WHAT YOU WILL DO » Reproduce without alteration every line from the one containing "I will coord(240,110)." down to the one containing "Expand the Storyboard", both included.

INPUT DATA »
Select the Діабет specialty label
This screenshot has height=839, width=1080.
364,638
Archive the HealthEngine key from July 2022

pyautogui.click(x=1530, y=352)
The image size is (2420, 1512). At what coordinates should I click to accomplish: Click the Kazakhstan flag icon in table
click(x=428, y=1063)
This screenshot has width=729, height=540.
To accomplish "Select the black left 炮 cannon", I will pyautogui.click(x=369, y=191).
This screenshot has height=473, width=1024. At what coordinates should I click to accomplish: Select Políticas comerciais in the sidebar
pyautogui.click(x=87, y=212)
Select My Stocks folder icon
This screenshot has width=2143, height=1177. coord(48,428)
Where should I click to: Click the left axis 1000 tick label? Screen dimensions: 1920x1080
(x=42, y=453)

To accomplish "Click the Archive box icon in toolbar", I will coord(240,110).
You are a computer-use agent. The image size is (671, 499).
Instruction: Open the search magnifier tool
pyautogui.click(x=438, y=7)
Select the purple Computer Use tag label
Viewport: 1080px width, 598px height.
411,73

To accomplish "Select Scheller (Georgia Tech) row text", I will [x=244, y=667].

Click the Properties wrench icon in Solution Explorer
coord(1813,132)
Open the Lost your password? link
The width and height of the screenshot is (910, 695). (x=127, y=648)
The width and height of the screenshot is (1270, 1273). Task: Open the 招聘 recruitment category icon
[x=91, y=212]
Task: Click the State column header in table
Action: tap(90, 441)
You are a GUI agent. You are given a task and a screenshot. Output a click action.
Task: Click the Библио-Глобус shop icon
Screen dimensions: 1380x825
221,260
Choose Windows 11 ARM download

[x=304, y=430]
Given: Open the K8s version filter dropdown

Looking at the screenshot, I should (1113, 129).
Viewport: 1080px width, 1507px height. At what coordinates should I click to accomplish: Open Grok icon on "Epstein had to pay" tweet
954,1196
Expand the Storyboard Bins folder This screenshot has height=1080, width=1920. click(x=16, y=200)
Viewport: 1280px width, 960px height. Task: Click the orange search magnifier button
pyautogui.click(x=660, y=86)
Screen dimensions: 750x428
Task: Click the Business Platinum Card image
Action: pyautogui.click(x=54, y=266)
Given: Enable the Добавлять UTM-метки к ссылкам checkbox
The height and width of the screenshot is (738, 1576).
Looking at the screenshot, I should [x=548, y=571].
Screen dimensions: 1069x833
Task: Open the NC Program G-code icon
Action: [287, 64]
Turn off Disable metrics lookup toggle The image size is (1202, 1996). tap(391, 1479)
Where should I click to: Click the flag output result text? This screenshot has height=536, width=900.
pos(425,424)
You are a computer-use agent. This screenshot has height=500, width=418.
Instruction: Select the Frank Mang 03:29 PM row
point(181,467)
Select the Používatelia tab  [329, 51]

RESPONSE »
To accomplish "Click the Archive box icon in toolbar", I will coord(240,110).
You are a computer-use agent. The image size is (671, 499).
Instruction: Open the search magnifier tool
pyautogui.click(x=438, y=7)
Select the purple Computer Use tag label
Viewport: 1080px width, 598px height.
411,73

To accomplish "Select Scheller (Georgia Tech) row text", I will [x=244, y=667].

Click the Properties wrench icon in Solution Explorer
coord(1813,132)
Open the Lost your password? link
The width and height of the screenshot is (910, 695). (x=127, y=648)
The width and height of the screenshot is (1270, 1273). Task: Open the 招聘 recruitment category icon
[x=91, y=212]
Task: Click the State column header in table
Action: tap(90, 441)
You are a GUI agent. You are given a task and a screenshot. Output a click action.
Task: Click the Библио-Глобус shop icon
Screen dimensions: 1380x825
221,260
Choose Windows 11 ARM download

[x=304, y=430]
Given: Open the K8s version filter dropdown

Looking at the screenshot, I should (1113, 129).
Viewport: 1080px width, 1507px height. At what coordinates should I click to accomplish: Open Grok icon on "Epstein had to pay" tweet
954,1196
Expand the Storyboard Bins folder This screenshot has height=1080, width=1920. click(x=16, y=200)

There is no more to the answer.